> Exercise directions
Below are the entries; give again exactly the lines from the one mentioning "Click the material Screen: Rattan entry" through the one mentioning "Click the 12", inclusive.

Pixel coordinate grounding data:
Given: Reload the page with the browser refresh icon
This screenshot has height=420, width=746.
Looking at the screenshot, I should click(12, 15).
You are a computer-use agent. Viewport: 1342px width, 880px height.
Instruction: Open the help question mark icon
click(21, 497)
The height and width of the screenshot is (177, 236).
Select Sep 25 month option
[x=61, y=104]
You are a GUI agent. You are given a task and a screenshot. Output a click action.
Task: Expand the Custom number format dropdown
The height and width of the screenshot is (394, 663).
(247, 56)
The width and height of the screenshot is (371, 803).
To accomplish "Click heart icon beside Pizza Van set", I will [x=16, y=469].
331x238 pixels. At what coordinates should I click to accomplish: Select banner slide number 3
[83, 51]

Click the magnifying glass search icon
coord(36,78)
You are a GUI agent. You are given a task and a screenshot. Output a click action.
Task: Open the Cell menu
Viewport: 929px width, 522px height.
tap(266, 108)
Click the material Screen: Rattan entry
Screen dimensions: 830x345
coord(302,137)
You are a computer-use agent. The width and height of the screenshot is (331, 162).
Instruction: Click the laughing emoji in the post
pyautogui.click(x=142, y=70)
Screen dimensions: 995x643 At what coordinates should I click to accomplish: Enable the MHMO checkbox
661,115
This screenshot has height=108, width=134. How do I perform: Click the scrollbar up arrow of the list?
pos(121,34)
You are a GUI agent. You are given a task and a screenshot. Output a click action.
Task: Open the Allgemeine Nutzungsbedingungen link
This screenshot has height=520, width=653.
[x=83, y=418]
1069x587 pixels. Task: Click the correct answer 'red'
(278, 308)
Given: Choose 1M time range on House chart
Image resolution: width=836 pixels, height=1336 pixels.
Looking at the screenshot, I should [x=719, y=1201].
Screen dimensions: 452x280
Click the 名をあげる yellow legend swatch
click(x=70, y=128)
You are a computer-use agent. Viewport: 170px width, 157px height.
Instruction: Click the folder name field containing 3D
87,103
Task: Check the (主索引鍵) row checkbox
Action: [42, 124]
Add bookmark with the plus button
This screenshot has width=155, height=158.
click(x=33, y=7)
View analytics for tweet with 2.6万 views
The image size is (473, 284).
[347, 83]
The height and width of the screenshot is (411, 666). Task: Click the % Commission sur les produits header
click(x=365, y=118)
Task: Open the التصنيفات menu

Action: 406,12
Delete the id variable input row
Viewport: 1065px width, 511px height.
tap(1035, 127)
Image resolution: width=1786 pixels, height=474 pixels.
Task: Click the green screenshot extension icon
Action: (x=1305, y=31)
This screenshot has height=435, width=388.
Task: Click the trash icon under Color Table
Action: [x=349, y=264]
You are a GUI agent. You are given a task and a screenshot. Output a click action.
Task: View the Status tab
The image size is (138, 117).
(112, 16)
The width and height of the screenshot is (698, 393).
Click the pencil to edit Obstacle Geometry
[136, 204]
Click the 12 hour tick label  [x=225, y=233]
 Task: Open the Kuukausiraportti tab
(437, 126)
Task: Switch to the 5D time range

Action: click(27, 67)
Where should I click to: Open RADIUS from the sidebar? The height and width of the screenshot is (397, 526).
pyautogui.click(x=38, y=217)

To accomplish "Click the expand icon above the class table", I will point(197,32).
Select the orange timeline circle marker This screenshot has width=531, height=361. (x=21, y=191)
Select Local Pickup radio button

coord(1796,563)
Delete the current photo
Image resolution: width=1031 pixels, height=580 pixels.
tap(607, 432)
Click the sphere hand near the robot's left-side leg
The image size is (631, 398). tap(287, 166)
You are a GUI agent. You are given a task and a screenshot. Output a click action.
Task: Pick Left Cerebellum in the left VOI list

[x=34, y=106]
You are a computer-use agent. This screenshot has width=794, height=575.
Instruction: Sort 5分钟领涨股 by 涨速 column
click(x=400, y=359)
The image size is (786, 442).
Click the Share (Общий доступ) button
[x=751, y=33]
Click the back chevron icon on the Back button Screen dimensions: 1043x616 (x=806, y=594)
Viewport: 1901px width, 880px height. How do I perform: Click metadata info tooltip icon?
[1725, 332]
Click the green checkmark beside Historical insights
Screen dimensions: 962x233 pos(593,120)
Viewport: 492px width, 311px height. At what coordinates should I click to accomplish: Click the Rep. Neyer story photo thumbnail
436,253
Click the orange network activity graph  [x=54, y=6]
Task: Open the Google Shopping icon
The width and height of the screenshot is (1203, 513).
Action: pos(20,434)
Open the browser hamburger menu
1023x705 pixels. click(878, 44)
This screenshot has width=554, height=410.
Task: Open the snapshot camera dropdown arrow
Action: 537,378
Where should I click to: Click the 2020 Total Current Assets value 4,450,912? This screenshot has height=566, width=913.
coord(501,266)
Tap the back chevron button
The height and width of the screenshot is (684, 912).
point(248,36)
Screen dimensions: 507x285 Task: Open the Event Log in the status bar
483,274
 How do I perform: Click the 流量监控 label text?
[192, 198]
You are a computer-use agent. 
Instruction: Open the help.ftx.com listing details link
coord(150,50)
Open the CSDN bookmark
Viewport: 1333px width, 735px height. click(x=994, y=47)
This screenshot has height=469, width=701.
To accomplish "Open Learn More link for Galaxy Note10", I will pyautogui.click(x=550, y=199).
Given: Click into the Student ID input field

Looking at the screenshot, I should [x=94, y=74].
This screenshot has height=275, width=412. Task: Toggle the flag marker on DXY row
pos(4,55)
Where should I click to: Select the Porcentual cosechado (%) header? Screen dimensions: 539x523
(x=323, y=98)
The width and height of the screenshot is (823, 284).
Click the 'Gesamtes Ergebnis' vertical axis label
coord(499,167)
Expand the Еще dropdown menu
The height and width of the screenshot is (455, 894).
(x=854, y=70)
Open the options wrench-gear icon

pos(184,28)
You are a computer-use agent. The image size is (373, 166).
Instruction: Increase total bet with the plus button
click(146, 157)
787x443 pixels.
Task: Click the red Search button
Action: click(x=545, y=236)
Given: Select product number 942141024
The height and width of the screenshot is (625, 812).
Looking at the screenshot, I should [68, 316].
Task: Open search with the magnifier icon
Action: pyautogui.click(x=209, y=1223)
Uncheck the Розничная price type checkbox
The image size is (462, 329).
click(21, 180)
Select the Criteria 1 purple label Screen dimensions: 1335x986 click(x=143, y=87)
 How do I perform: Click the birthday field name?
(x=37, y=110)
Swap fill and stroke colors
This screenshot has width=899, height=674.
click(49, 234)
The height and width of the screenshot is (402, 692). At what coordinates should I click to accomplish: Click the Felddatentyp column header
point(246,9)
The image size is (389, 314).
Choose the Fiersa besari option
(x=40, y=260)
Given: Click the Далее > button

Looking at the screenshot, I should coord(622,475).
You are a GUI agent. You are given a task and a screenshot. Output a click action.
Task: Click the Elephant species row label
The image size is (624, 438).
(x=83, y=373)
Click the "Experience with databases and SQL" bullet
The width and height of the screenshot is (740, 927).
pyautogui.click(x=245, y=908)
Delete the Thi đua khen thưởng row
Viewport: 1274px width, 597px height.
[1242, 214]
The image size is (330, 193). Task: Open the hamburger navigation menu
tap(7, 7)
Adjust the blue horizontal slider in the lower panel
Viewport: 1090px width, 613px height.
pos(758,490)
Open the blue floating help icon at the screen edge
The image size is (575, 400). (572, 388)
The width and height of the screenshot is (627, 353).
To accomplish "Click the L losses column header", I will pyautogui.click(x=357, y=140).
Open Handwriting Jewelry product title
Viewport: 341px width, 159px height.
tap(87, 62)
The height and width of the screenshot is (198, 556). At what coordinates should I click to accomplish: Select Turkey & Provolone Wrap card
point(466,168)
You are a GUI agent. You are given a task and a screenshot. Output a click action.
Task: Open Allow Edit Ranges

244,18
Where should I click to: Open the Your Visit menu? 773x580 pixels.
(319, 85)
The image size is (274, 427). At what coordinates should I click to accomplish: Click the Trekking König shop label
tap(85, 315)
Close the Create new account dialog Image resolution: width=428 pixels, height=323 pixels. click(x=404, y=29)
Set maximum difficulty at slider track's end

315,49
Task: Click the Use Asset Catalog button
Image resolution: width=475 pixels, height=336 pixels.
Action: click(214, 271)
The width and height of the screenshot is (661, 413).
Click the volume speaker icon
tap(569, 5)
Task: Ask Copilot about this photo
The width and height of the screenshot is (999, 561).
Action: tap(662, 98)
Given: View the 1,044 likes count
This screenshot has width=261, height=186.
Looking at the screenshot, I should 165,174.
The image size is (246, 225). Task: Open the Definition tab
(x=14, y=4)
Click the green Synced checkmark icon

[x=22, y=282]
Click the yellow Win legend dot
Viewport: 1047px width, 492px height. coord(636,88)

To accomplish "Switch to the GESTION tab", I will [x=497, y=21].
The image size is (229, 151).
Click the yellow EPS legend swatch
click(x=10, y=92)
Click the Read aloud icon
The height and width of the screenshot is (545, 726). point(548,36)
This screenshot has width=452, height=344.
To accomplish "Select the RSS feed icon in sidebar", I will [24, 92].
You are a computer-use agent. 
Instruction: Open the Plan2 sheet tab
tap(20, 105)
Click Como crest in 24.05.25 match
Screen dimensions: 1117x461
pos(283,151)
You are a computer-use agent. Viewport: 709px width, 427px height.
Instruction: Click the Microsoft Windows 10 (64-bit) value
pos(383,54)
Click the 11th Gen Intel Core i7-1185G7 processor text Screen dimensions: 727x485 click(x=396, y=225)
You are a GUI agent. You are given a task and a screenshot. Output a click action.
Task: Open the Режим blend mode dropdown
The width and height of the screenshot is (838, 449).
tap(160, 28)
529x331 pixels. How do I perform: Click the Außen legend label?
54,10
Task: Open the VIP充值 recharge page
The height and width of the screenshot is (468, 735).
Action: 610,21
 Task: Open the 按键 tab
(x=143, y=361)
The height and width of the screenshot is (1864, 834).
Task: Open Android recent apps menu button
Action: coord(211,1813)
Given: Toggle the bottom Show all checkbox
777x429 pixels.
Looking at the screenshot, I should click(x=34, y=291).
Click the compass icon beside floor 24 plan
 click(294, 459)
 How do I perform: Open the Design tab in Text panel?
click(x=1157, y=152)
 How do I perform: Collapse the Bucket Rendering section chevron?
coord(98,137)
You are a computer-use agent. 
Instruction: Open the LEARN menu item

> Task answer
Click the material Screen: Rattan entry
Screen dimensions: 830x345
coord(302,137)
You are a computer-use agent. The width and height of the screenshot is (331, 162).
Instruction: Click the laughing emoji in the post
pyautogui.click(x=142, y=70)
Screen dimensions: 995x643 At what coordinates should I click to accomplish: Enable the MHMO checkbox
661,115
This screenshot has height=108, width=134. How do I perform: Click the scrollbar up arrow of the list?
pos(121,34)
You are a GUI agent. You are given a task and a screenshot. Output a click action.
Task: Open the Allgemeine Nutzungsbedingungen link
This screenshot has height=520, width=653.
[x=83, y=418]
1069x587 pixels. Task: Click the correct answer 'red'
(278, 308)
Given: Choose 1M time range on House chart
Image resolution: width=836 pixels, height=1336 pixels.
Looking at the screenshot, I should [x=719, y=1201].
Screen dimensions: 452x280
Click the 名をあげる yellow legend swatch
click(x=70, y=128)
You are a computer-use agent. Viewport: 170px width, 157px height.
Instruction: Click the folder name field containing 3D
87,103
Task: Check the (主索引鍵) row checkbox
Action: [42, 124]
Add bookmark with the plus button
This screenshot has width=155, height=158.
click(x=33, y=7)
View analytics for tweet with 2.6万 views
The image size is (473, 284).
[347, 83]
The height and width of the screenshot is (411, 666). Task: Click the % Commission sur les produits header
click(x=365, y=118)
Task: Open the التصنيفات menu

Action: 406,12
Delete the id variable input row
Viewport: 1065px width, 511px height.
tap(1035, 127)
Image resolution: width=1786 pixels, height=474 pixels.
Task: Click the green screenshot extension icon
Action: (x=1305, y=31)
This screenshot has height=435, width=388.
Task: Click the trash icon under Color Table
Action: [x=349, y=264]
You are a GUI agent. You are given a task and a screenshot. Output a click action.
Task: View the Status tab
The image size is (138, 117).
(112, 16)
The width and height of the screenshot is (698, 393).
Click the pencil to edit Obstacle Geometry
[136, 204]
Click the 12 hour tick label  [x=225, y=233]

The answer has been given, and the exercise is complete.